> **Texto de estudio**:
★ ★ ★

Dos palabras en torno a la segunda interpretación, es decir, en torno a la interpretación del hecho del reconocimiento de Blas Infante como «Padre de la Patria andaluza», desde el hecho de su conversión al Islam, y en el sentido de que este hecho, la conversión, lejos de circunscribirse a la condición de una experiencia privada, tiene significados políticos de gran trascendencia, hasta tal punto que ellos podrían obligar a alterar completamente el alcance que muchos, o la mayoría, otorgan a Blas Infante como «Padre de la Patria andaluza».

En efecto, quienes sin ser musulmanes ni frívolos, lleguen a constatar que el «Padre de la Patria andaluza» se hizo musulmán, tendrán que advertir que se enfrentan a una situación difícil de analizar. Pues esto plantea la cuestión de las conexiones que han de mediar entre las experiencias religiosas del prócer y su figura política. Sólo diciendo frívolamente que no tiene nada que ver podrán mantener intacto el reconocimiento del prócer como Padre de la Patria, declarando la inoportunidad de traer al escenario político las informaciones acerca de la vida privada que el protagonista pudo haber realizado fuera del escenario.

Pero, ¿quién puede afirmar que la conversión religiosa al Islam de Blas Infante fue un acto privado, llevado a cabo fuera del escenario político? Por de pronto, la conversión, o su manifestación ceremonial, no fue un acto privado sino público, y tuvo también su componente teatral: la conversión tuvo lugar en una mezquita y ante testigos musulmanes que acreditaron la metamorfosis espiritual del converso, que además tuvo la precaución constante de vincularse a la estirpe de los «antiguos moriscos» que expulsados de Andalucía por los Reyes de España, se refugiaron en Marruecos. Sólo cuando los andaluces no musulmanes, parlamentarios o votantes, lograsen mantenerse en estado de ignorancia sobre la circunstancia de la religión del Padre de su Patria, el problema estaría solucionado. Se habría logrado en la práctica la desconexión total de los dos hechos simples que constituyen el hecho complejo que analizamos.

Esta ignorancia estaría ayudada, en todo caso, por la discreción de quienes, «estando en el secreto», saben que no ha llegado el momento de la proclamación formal, porque a veces conviene mantener la fe en «Taquilla» –diríamos nosotros, «en el armario»– por motivos estrictamente prudenciales. Pero este mismo silencio o discreción está demostrando que efectivamente la conversión del prócer sí tendrá mucho que ver si se manifiesta ante el Parlamento andaluz y ante los andaluces en general. Todos verían que esa conversión sí tendría mucho que ver, y verían también que neutralizar el asunto por el procedimiento de desinteresarse simplemente de él, tendría mucho de ignorancia culpable.

★ ★ ★

> **Datos proporcionados**:
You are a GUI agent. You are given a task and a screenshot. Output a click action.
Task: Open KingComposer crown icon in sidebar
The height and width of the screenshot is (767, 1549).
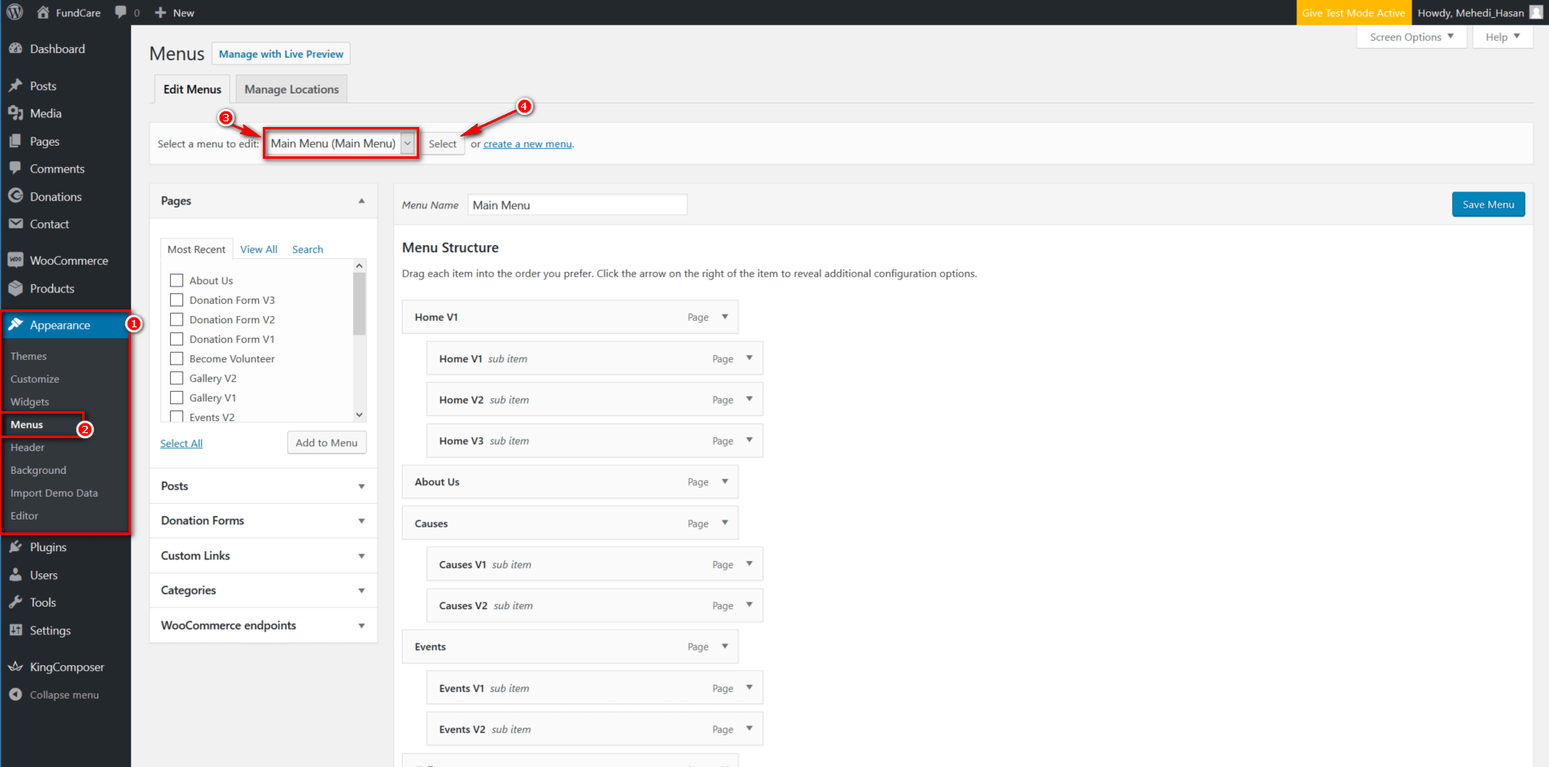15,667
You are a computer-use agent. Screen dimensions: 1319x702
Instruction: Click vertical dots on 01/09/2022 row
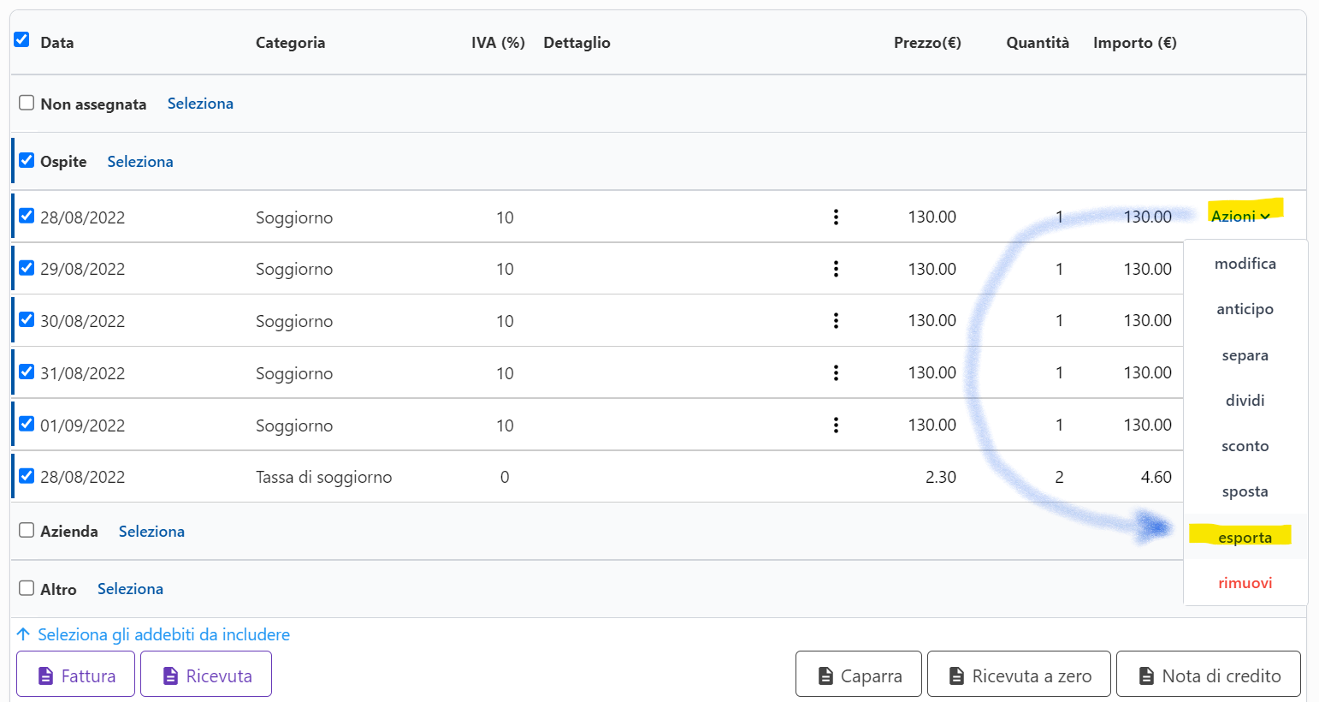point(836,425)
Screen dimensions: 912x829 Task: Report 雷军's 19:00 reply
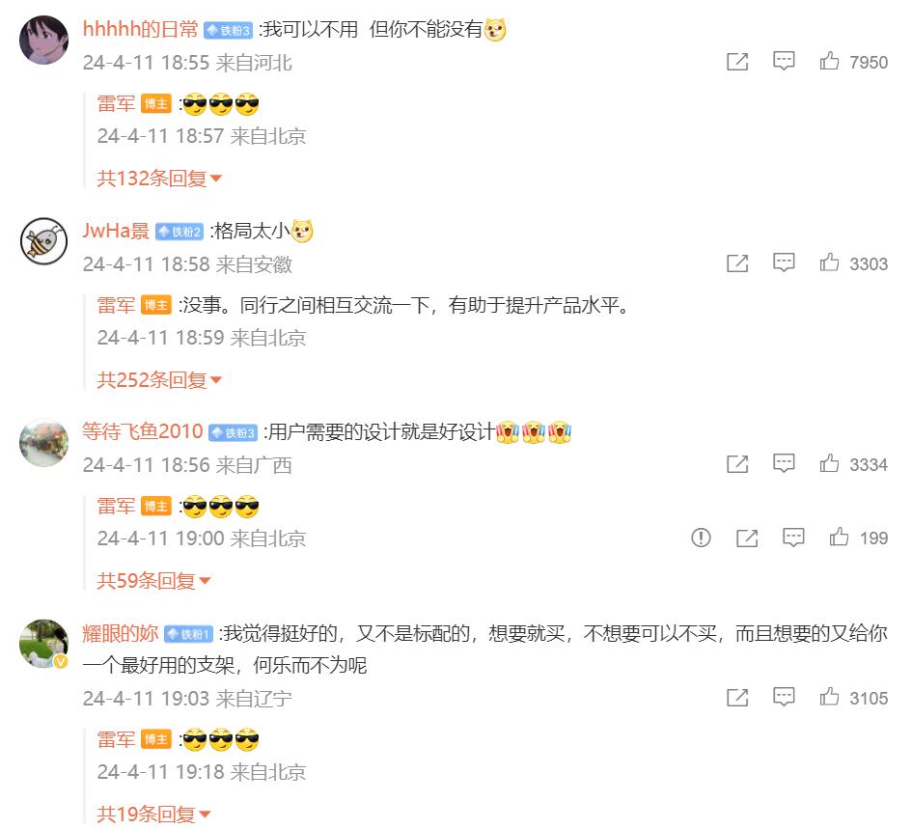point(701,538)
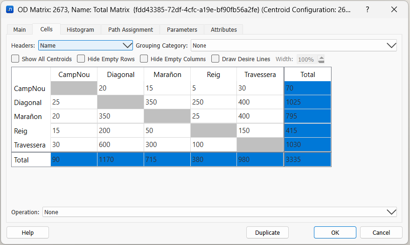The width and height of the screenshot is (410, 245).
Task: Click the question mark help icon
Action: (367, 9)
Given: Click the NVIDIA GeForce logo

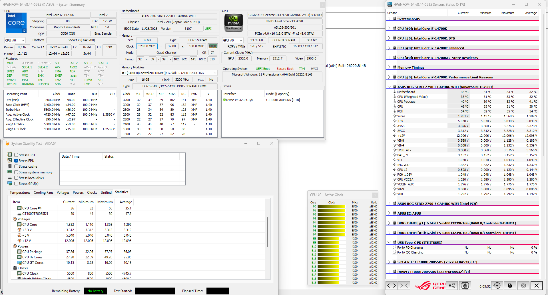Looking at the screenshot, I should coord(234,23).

★ ★ ★

> **Ejercicios propuestos**:
- 1) Según el texto sobre la conversión de Blas Infante al Islam, ¿por qué dicha conversión no puede considerarse un acto privado? Responda en una a tres oraciones.
- 2) Prosiga el texto sobre la conversión de Blas Infante al Islam a partir del punto en que se detiene.

> **Sus respuestas**:
- 1) Porque la conversión, o su manifestación ceremonial, fue un acto público con un componente teatral: tuvo lugar en una mezquita y ante testigos musulmanes que acreditaron la metamorfosis espiritual del converso. Además, este tuvo la precaución constante de vincularse a la estirpe de los «antiguos moriscos» que, expulsados de Andalucía por los Reyes de España, se refugiaron en Marruecos.

- 2)
Y la razón está en que precisamente la mayoría de los parlamentarios y de los ciudadanos en general son cristianos, y no musulmanes. Constituirá siempre para ellos un enigma, una paradoja, que el Padre de la Patria andaluza, católica en su inmensa mayoría, sea un musulmán. ¿No se seguiría de ello ninguna consecuencia práctica en la convivencia cotidiana? Todo el mundo sabe que la fe musulmana no puede ser encerrada en el interior de la piel que envuelve a un «estuche corpóreo». El musulmán educará a sus hijos en una fe distinta de la cristiana; habrá que resolver situaciones derivadas de los matrimonios mixtos. ¿Y por qué no hablar de los asuntos cotidianos relativos al convivium? ¿No resultaría paradójico que pudiera verse al Padre de la Patria andaluza torciendo el gesto, o volviendo la cabeza, cuando y constantemente los andaluces se dedican a preparar y a consumir uno de sus productos más preciados, el jamón de Jabugo, o los derivados del cerdo en general? ¿Quién, de esta inmensa mayoría, podría invitar a comer a su casa al Padre de la Patria, o a sus correligionarios, sin cuidarse de cambiar sus platos y manteles? Y todos aquellos que actúan en las cofradías de Semana Santa, o en la romería del Rocío, ¿cómo podrían no advertir que sus ceremonias estarán siendo severamente juzgadas por el Padre de su Patria, que, según la creencia de una gran mayoría, les mirará, en el mejor caso, desde un Cielo cristiano?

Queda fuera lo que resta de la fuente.